AVAILABLE DATA
☆ ☆ ☆ ☆
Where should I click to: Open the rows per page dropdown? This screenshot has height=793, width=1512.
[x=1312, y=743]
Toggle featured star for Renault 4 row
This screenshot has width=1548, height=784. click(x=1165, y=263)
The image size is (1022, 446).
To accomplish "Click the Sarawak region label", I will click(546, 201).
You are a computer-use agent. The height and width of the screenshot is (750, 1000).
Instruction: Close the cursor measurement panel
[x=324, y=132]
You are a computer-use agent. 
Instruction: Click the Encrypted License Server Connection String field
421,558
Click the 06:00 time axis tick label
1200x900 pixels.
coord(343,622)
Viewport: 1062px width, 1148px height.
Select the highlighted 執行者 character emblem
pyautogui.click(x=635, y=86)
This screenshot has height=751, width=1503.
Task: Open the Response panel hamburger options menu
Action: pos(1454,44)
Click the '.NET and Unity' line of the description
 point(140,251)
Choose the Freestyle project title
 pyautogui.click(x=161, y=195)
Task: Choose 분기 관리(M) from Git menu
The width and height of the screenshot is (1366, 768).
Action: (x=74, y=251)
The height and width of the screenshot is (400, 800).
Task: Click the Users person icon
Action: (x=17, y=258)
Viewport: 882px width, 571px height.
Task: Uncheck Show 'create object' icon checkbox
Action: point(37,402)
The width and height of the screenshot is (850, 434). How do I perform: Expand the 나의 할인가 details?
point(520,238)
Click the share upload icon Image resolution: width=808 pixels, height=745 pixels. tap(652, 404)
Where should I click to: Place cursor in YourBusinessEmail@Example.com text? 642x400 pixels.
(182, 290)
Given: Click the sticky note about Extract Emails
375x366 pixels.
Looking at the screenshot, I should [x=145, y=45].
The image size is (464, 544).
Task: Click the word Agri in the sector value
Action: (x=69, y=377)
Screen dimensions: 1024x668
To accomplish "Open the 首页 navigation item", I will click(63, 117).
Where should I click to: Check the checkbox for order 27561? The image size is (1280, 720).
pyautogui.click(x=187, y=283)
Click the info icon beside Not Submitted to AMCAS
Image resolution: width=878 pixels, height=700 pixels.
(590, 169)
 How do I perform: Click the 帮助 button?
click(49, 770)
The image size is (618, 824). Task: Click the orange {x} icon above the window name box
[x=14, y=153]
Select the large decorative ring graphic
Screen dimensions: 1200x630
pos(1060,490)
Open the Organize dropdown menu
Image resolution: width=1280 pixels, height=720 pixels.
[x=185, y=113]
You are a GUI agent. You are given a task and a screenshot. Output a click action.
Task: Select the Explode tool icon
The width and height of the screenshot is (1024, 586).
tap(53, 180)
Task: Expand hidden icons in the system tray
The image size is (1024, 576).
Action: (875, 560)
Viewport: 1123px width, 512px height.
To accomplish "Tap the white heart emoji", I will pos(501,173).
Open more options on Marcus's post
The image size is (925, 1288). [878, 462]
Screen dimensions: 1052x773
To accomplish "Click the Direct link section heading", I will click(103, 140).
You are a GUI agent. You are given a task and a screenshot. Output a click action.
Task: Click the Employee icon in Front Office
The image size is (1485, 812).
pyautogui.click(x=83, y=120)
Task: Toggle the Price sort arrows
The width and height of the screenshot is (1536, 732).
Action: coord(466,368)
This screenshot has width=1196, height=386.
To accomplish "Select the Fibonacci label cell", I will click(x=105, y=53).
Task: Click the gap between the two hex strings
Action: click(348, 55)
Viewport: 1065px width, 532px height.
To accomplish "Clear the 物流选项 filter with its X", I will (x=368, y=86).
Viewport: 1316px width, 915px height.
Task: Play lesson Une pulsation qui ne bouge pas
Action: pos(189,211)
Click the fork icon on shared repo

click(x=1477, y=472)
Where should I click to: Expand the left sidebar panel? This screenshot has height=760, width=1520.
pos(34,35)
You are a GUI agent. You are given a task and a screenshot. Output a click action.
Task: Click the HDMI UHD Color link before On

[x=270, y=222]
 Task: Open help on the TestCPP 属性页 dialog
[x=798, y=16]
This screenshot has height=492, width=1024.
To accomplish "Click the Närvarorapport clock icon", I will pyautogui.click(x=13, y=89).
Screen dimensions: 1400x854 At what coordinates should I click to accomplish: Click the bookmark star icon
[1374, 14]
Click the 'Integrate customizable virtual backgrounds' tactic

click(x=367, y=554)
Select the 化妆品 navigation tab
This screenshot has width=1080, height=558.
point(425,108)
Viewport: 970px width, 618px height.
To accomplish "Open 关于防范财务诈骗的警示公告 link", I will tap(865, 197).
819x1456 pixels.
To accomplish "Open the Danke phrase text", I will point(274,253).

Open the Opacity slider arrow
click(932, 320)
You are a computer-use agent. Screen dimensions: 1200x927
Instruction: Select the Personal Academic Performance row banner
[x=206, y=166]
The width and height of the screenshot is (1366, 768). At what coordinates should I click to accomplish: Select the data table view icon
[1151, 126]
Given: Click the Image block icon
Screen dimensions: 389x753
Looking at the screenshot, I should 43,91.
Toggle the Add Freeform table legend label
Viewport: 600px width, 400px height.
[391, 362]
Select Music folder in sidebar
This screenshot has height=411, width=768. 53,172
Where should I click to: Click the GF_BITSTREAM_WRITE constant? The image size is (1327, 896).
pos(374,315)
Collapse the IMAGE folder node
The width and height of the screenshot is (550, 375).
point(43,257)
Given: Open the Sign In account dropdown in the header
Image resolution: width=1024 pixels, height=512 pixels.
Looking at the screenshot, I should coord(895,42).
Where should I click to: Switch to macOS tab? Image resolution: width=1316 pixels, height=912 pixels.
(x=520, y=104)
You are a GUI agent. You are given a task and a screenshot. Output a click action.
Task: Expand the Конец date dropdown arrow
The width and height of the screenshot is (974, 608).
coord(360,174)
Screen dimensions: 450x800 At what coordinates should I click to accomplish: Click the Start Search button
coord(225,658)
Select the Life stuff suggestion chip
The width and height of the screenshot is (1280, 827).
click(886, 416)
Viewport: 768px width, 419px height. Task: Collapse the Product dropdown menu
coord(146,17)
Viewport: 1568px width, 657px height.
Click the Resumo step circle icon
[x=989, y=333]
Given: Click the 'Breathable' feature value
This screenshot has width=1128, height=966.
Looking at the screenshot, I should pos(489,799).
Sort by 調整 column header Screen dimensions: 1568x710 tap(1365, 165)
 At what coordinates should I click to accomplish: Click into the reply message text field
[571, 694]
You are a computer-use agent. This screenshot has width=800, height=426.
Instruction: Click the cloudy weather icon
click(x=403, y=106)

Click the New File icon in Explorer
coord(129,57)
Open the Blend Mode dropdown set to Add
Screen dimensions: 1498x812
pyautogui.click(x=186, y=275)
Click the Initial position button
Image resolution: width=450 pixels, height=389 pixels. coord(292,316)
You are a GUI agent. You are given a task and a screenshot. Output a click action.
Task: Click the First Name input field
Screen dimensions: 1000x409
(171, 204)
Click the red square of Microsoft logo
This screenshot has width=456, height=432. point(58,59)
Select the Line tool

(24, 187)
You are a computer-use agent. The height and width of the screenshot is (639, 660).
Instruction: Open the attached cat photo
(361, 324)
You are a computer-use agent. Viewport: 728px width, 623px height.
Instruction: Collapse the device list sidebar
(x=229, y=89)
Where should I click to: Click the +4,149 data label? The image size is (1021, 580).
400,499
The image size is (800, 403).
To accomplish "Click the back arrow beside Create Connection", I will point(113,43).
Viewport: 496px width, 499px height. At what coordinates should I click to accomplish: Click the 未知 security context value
☆ ☆ ☆ ☆
ABOUT THIS EXERCISE
Retype the material in full. Keep every character as it is.

EXERCISE RESPONSE
Where should I click to: Open the rows per page dropdown? This screenshot has height=793, width=1512.
[x=1312, y=743]
Toggle featured star for Renault 4 row
This screenshot has width=1548, height=784. click(x=1165, y=263)
The image size is (1022, 446).
To accomplish "Click the Sarawak region label", I will click(546, 201).
You are a computer-use agent. The height and width of the screenshot is (750, 1000).
Instruction: Close the cursor measurement panel
[x=324, y=132]
You are a computer-use agent. 
Instruction: Click the Encrypted License Server Connection String field
421,558
Click the 06:00 time axis tick label
1200x900 pixels.
coord(343,622)
Viewport: 1062px width, 1148px height.
Select the highlighted 執行者 character emblem
pyautogui.click(x=635, y=86)
This screenshot has height=751, width=1503.
Task: Open the Response panel hamburger options menu
Action: pos(1454,44)
Click the '.NET and Unity' line of the description
 point(140,251)
Choose the Freestyle project title
 pyautogui.click(x=161, y=195)
Task: Choose 분기 관리(M) from Git menu
The width and height of the screenshot is (1366, 768).
Action: (x=74, y=251)
The height and width of the screenshot is (400, 800).
Task: Click the Users person icon
Action: (x=17, y=258)
Viewport: 882px width, 571px height.
Task: Uncheck Show 'create object' icon checkbox
Action: point(37,402)
The width and height of the screenshot is (850, 434). How do I perform: Expand the 나의 할인가 details?
point(520,238)
Click the share upload icon Image resolution: width=808 pixels, height=745 pixels. tap(652, 404)
Where should I click to: Place cursor in YourBusinessEmail@Example.com text? 642x400 pixels.
(182, 290)
Given: Click the sticky note about Extract Emails
375x366 pixels.
Looking at the screenshot, I should [x=145, y=45].
The image size is (464, 544).
Task: Click the word Agri in the sector value
Action: (x=69, y=377)
Screen dimensions: 1024x668
To accomplish "Open the 首页 navigation item", I will click(63, 117).
Where should I click to: Check the checkbox for order 27561? The image size is (1280, 720).
pyautogui.click(x=187, y=283)
Click the info icon beside Not Submitted to AMCAS
Image resolution: width=878 pixels, height=700 pixels.
(590, 169)
 How do I perform: Click the 帮助 button?
click(49, 770)
The image size is (618, 824). Task: Click the orange {x} icon above the window name box
[x=14, y=153]
Select the large decorative ring graphic
Screen dimensions: 1200x630
pos(1060,490)
Open the Organize dropdown menu
Image resolution: width=1280 pixels, height=720 pixels.
[x=185, y=113]
You are a GUI agent. You are given a task and a screenshot. Output a click action.
Task: Select the Explode tool icon
The width and height of the screenshot is (1024, 586).
tap(53, 180)
Task: Expand hidden icons in the system tray
The image size is (1024, 576).
Action: (875, 560)
Viewport: 1123px width, 512px height.
To accomplish "Tap the white heart emoji", I will pos(501,173).
Open more options on Marcus's post
The image size is (925, 1288). [878, 462]
Screen dimensions: 1052x773
To accomplish "Click the Direct link section heading", I will click(103, 140).
You are a GUI agent. You are given a task and a screenshot. Output a click action.
Task: Click the Employee icon in Front Office
The image size is (1485, 812).
pyautogui.click(x=83, y=120)
Task: Toggle the Price sort arrows
The width and height of the screenshot is (1536, 732).
Action: coord(466,368)
This screenshot has width=1196, height=386.
To accomplish "Select the Fibonacci label cell", I will click(x=105, y=53).
Task: Click the gap between the two hex strings
Action: click(348, 55)
Viewport: 1065px width, 532px height.
To accomplish "Clear the 物流选项 filter with its X", I will (x=368, y=86).
Viewport: 1316px width, 915px height.
Task: Play lesson Une pulsation qui ne bouge pas
Action: pos(189,211)
Click the fork icon on shared repo

click(x=1477, y=472)
Where should I click to: Expand the left sidebar panel? This screenshot has height=760, width=1520.
pos(34,35)
You are a GUI agent. You are given a task and a screenshot. Output a click action.
Task: Click the HDMI UHD Color link before On

[x=270, y=222]
 Task: Open help on the TestCPP 属性页 dialog
[x=798, y=16]
This screenshot has height=492, width=1024.
To accomplish "Click the Närvarorapport clock icon", I will pyautogui.click(x=13, y=89).
Screen dimensions: 1400x854 At what coordinates should I click to accomplish: Click the bookmark star icon
[1374, 14]
Click the 'Integrate customizable virtual backgrounds' tactic

click(x=367, y=554)
Select the 化妆品 navigation tab
This screenshot has width=1080, height=558.
point(425,108)
Viewport: 970px width, 618px height.
To accomplish "Open 关于防范财务诈骗的警示公告 link", I will tap(865, 197).
819x1456 pixels.
To accomplish "Open the Danke phrase text", I will point(274,253).

Open the Opacity slider arrow
click(932, 320)
You are a computer-use agent. Screen dimensions: 1200x927
Instruction: Select the Personal Academic Performance row banner
[x=206, y=166]
The width and height of the screenshot is (1366, 768). At what coordinates should I click to accomplish: Select the data table view icon
[1151, 126]
Given: Click the Image block icon
Screen dimensions: 389x753
Looking at the screenshot, I should 43,91.
Toggle the Add Freeform table legend label
Viewport: 600px width, 400px height.
[391, 362]
Select Music folder in sidebar
This screenshot has height=411, width=768. 53,172
Where should I click to: Click the GF_BITSTREAM_WRITE constant? The image size is (1327, 896).
pos(374,315)
Collapse the IMAGE folder node
The width and height of the screenshot is (550, 375).
point(43,257)
Given: Open the Sign In account dropdown in the header
Image resolution: width=1024 pixels, height=512 pixels.
Looking at the screenshot, I should coord(895,42).
Where should I click to: Switch to macOS tab? Image resolution: width=1316 pixels, height=912 pixels.
(x=520, y=104)
You are a GUI agent. You are given a task and a screenshot. Output a click action.
Task: Expand the Конец date dropdown arrow
The width and height of the screenshot is (974, 608).
coord(360,174)
Screen dimensions: 450x800 At what coordinates should I click to accomplish: Click the Start Search button
coord(225,658)
Select the Life stuff suggestion chip
The width and height of the screenshot is (1280, 827).
click(886, 416)
Viewport: 768px width, 419px height. Task: Collapse the Product dropdown menu
coord(146,17)
Viewport: 1568px width, 657px height.
Click the Resumo step circle icon
[x=989, y=333]
Given: Click the 'Breathable' feature value
This screenshot has width=1128, height=966.
Looking at the screenshot, I should pos(489,799).
Sort by 調整 column header Screen dimensions: 1568x710 tap(1365, 165)
 At what coordinates should I click to accomplish: Click into the reply message text field
[571, 694]
You are a computer-use agent. This screenshot has width=800, height=426.
Instruction: Click the cloudy weather icon
click(x=403, y=106)

Click the New File icon in Explorer
coord(129,57)
Open the Blend Mode dropdown set to Add
Screen dimensions: 1498x812
pyautogui.click(x=186, y=275)
Click the Initial position button
Image resolution: width=450 pixels, height=389 pixels. coord(292,316)
You are a GUI agent. You are given a task and a screenshot. Output a click action.
Task: Click the First Name input field
Screen dimensions: 1000x409
(171, 204)
Click the red square of Microsoft logo
This screenshot has width=456, height=432. point(58,59)
Select the Line tool

(24, 187)
You are a computer-use agent. The height and width of the screenshot is (639, 660).
Instruction: Open the attached cat photo
(361, 324)
You are a computer-use agent. Viewport: 728px width, 623px height.
Instruction: Collapse the device list sidebar
(x=229, y=89)
Where should I click to: Click the +4,149 data label? The image size is (1021, 580).
400,499
The image size is (800, 403).
To accomplish "Click the back arrow beside Create Connection", I will point(113,43).
Viewport: 496px width, 499px height. At what coordinates should I click to accomplish: Click the 未知 security context value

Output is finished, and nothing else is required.